Thorsten,

> >   A number of these are rather large changes, so it probably
> > doesn't make sense to work on them until there's a known-good release, as
> > they would likely break both API and ABI compatibility.
>
> Does it really matter much if things are broken now vs. with 0.12.0 or
> alike? Backwards compatibility was somewhat broken already when
> changing how the macros are implemented, when returning new LevelPtrs
> to fix threading-issues and with introducing CMAKE in favor of
> building with Maven+ANT.
>

I have a few thoughts on that:
1. Having a known-good release means that there should be more users,
helping to better test the library.
2. It depends on the level of backwards-compatability breakage that
there is.  For people like you who have a limited environment, having
a version that does not depend on new C++ features allows for a
'legacy' version and a 'modern' version.
3. Adopting a semver[1] versioning at some point would probably make
sense.  If there's an API breakage that should be properly documented
as part of the versioning.  Arguably since this is technically 0.11.0
version it doesn't really matter, since major version 0 allows major
API breakage.

> Would be enough already if you would go through them and provide a
> second opinion about which of those could easily be closed. I would
> close ideas like APR database layer, CI-related stuff etc. most
> likely. Additionally some very old 0.9.7-related issues.
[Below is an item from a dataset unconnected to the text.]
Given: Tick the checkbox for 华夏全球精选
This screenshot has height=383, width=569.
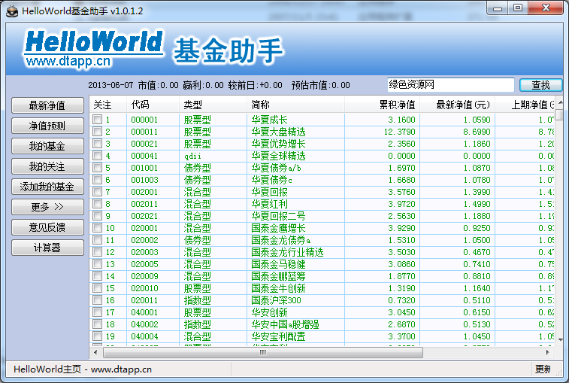Looking at the screenshot, I should tap(97, 156).
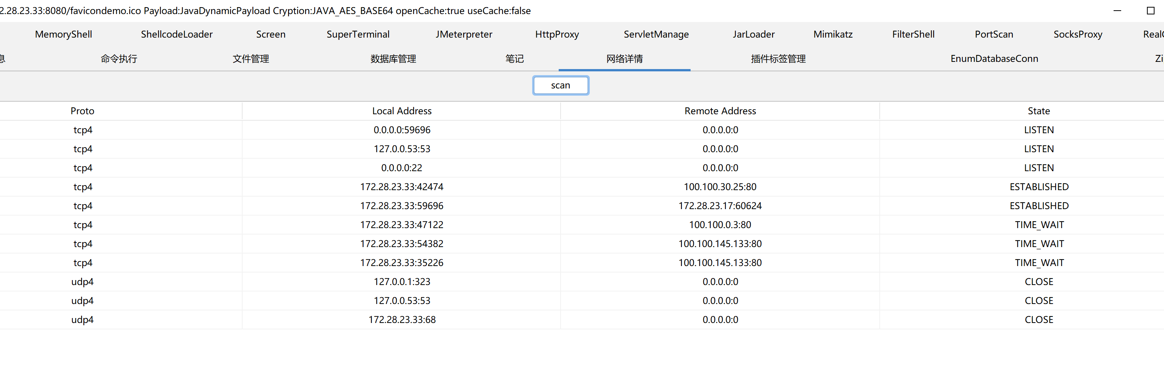Open the Screen tab

pos(271,34)
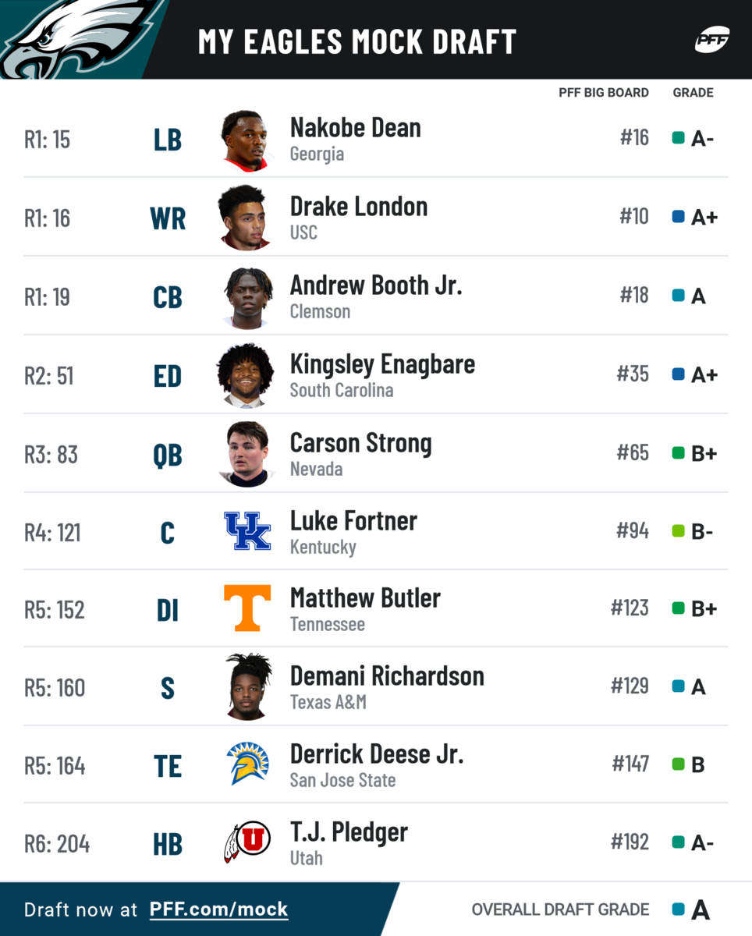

But that
> keeps lots of other errors and improvements like new appenders.
>

Here's my quick run-through of issues currently in JIRA:
LOG4CXX-490 - Should be easily fixable, but do we care about VS2015?
LOG4CXX-483 - Issue was resolved; I will create some documentation if
this comes up again though.
LOG4CXX-481 - I'm not sure who is the responsible member for this.
LOG4CXX-455 - This looks to still be an issue, although I'm not sure
what the correct way to do it would be.  Maybe we add a new check to
also suppress exceptions?
LOG4CXX-454 - VS2013 issue, can probably be closed at the moment.
LOG4CXX-439 - Very old, not sure if still relevant at this point
LOG4CXX-438 - Very old, not sure if still relevant at this point
LOG4CXX-431 - Probably still an issue, but I think the best solution
here is to document and have a callback function that gets called
whenever a new thread starts, allowing the user to do their own signal
handling(a default implementation would be good too).  e.g.
log4cxx::thread::setThreadStartFn --> called in new thread.
LOG4CXX-398 - It looks like this has already been fixed?
LOG4CXX-396 - Probably no longer relevant with CMAKE
LOG4CXX-389 - Very old and not enough information
LOG4CXX-384 - Very old and not enough information
LOG4CXX-377 - Very old and not enough information
LOG4CXX-374 - Very old and not correct usage of the library(using
std::endl in logging operation)
LOG4CXX-352 - Probably not an actual bug according to the comments
LOG4CXX-345 - Very old and not enough information
LOG4CXX-343 - Very old and not enough information
LOG4CXX-341 - Very old and not enough information
LOG4CXX-338 - Very old and not much activity, probably not an issue anymore
LOG4CXX-335 - Who uses sun studio anymore?
LOG4CXX-333 - Very old and likely not an issue
LOG4CXX-309 - Very old, probably not a bug in log4cxx
LOG4CXX-301 - Very old, probably best to close it out
LOG4CXX-289 - Very old, who uses Solaris anymore?
LOG4CXX-276 - Looks to be fixed
LOG4CXX-274 - very old at this point, may no longer be an issue
LOG4CXX-261 - Very old, who uses Solaris anymore?
LOG4CXX-260 - should be fixed as of LOG4CXX-457
LOG4CXX-244 - Very old versions here, I don't see the point in keeping
this open.
LOG4CXX-205 - Very old issue, maynot be a problem
LOG4CXX-101 - Very old issue, unless somebody has a specific need to
use mysql this is almost certainly too old to be useful.
LOG4CXX-61 - Unless APR has database support(it doesn't seem too) this
should probably be closed
LOG4CXX-1 - I would say we should close this; any SMTP support may or
may not even work anymore

There are a bunch of other old issues as well, but some of them at
least have potentially enough information to do something with.